Pixel coordinate grounding data
◆ ◆ ◆ ◆

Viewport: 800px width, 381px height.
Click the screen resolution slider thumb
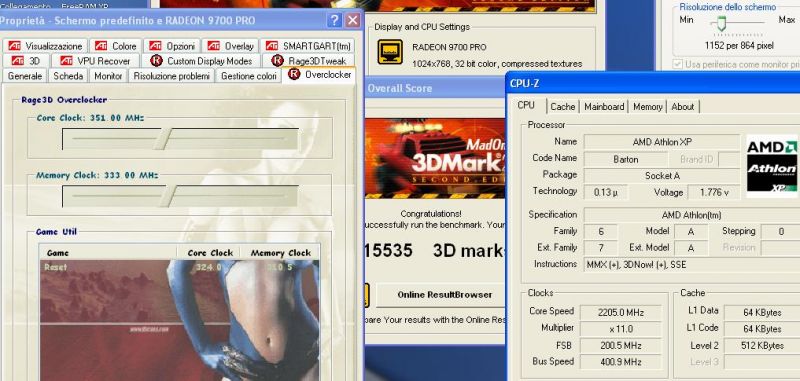tap(721, 23)
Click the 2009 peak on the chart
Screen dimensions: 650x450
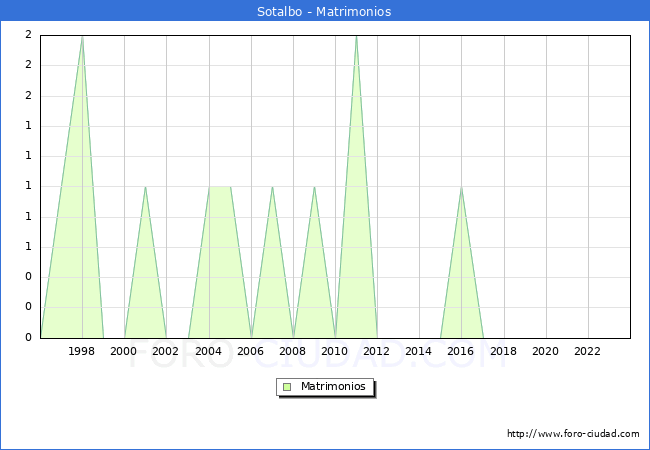coord(314,187)
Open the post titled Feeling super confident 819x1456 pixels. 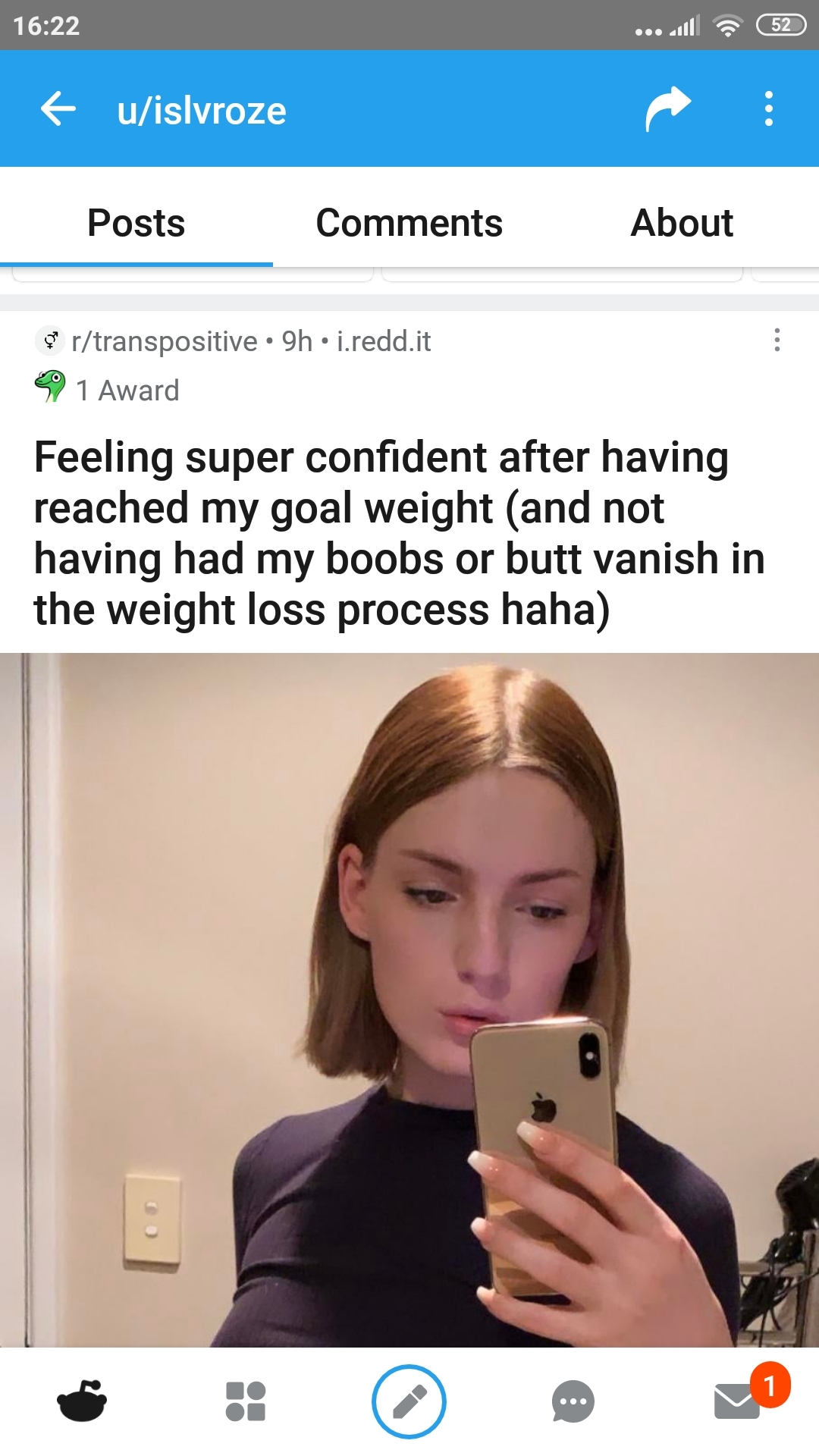399,533
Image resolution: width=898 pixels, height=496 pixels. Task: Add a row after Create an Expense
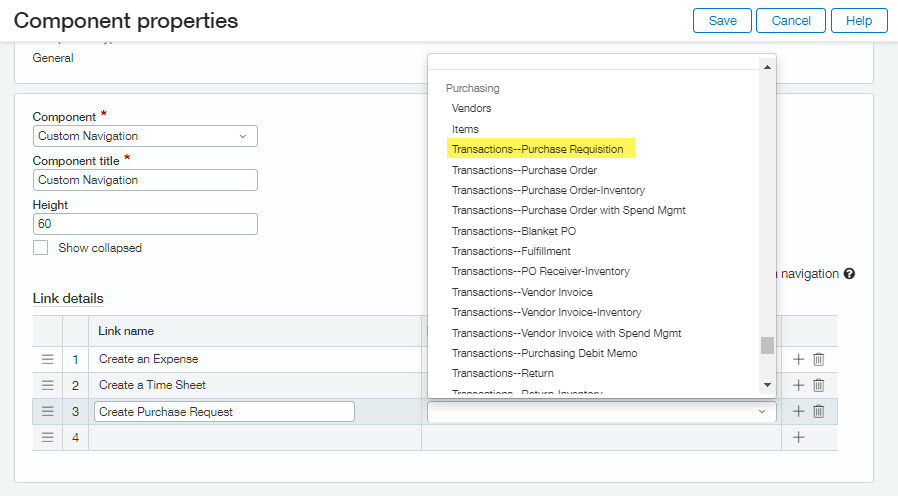(x=798, y=359)
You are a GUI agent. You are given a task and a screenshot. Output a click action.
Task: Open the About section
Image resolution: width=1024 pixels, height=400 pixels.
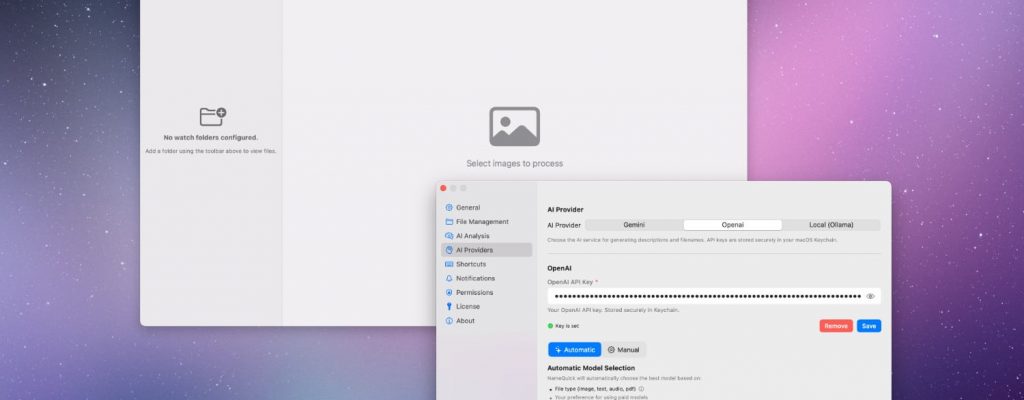coord(465,321)
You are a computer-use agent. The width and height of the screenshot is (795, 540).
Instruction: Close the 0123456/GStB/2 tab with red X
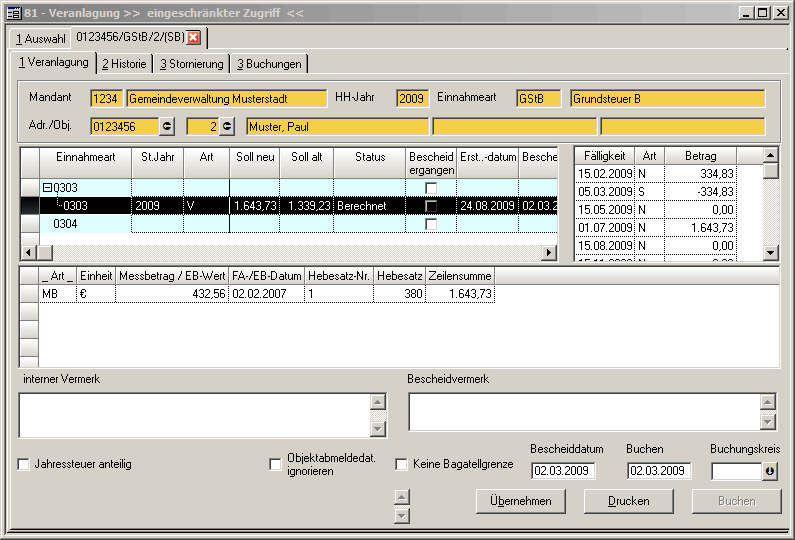click(x=194, y=38)
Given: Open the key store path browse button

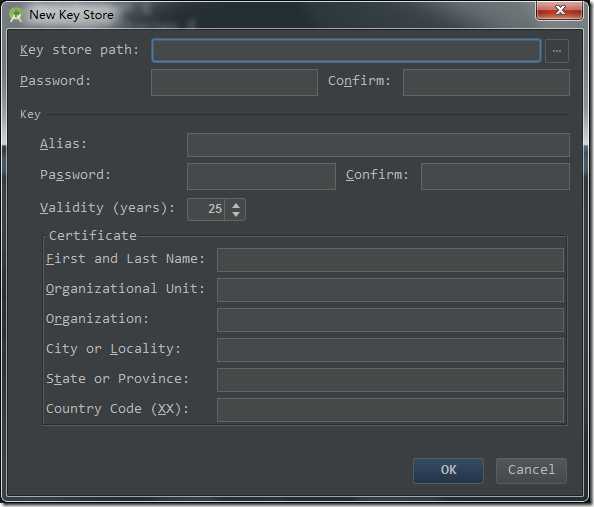Looking at the screenshot, I should (x=556, y=51).
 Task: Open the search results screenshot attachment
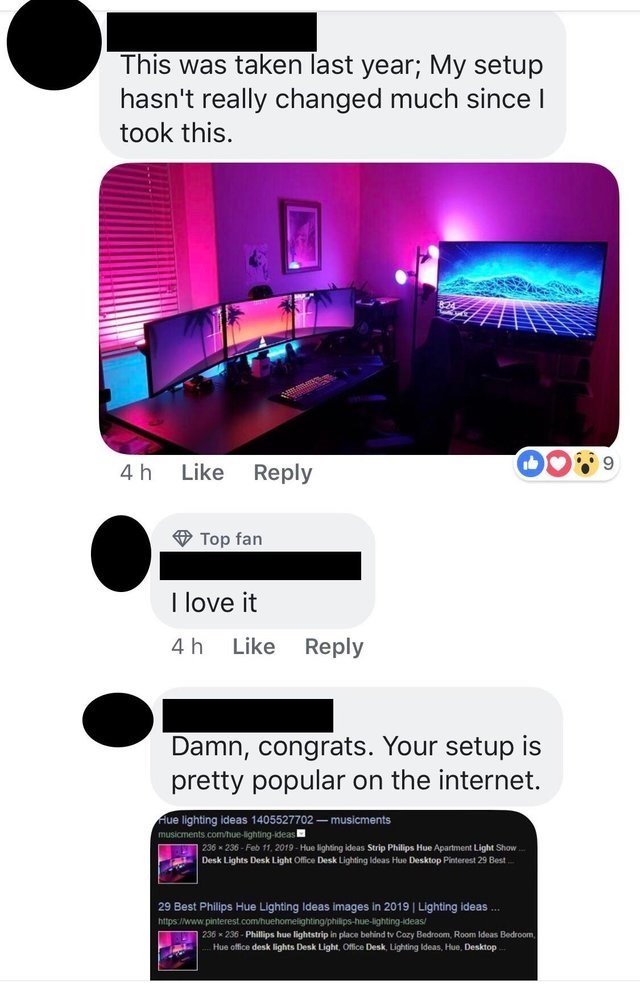point(344,895)
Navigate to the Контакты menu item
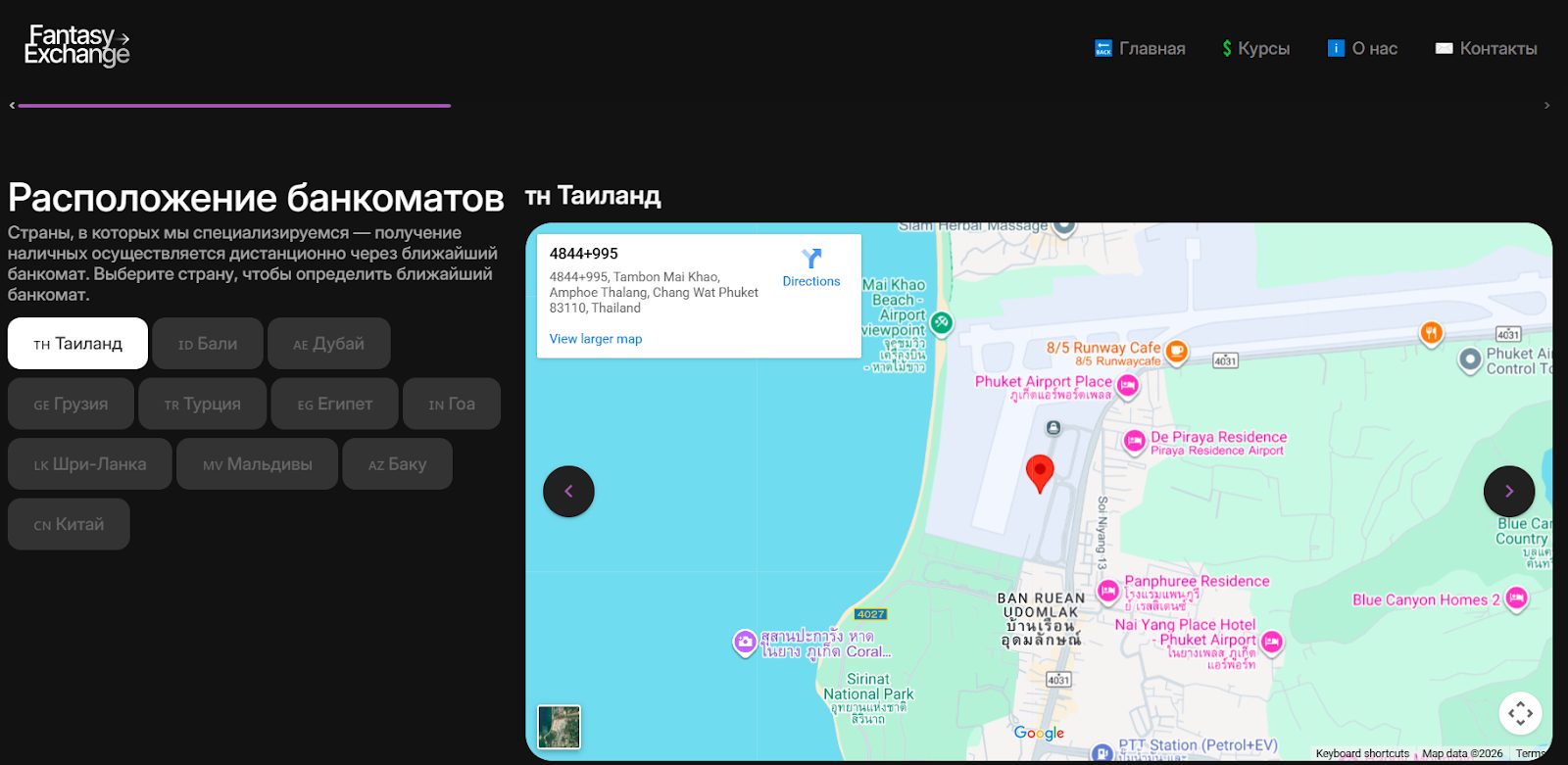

◆ ◆ ◆ ◆

Exercise requirements
Write out exactly the lines from the one containing "Task: Open the search" through the end of the records above, both included, leaving all pictures out.

Answer to this problem
 Task: Open the search results screenshot attachment
point(344,895)
Navigate to the Контакты menu item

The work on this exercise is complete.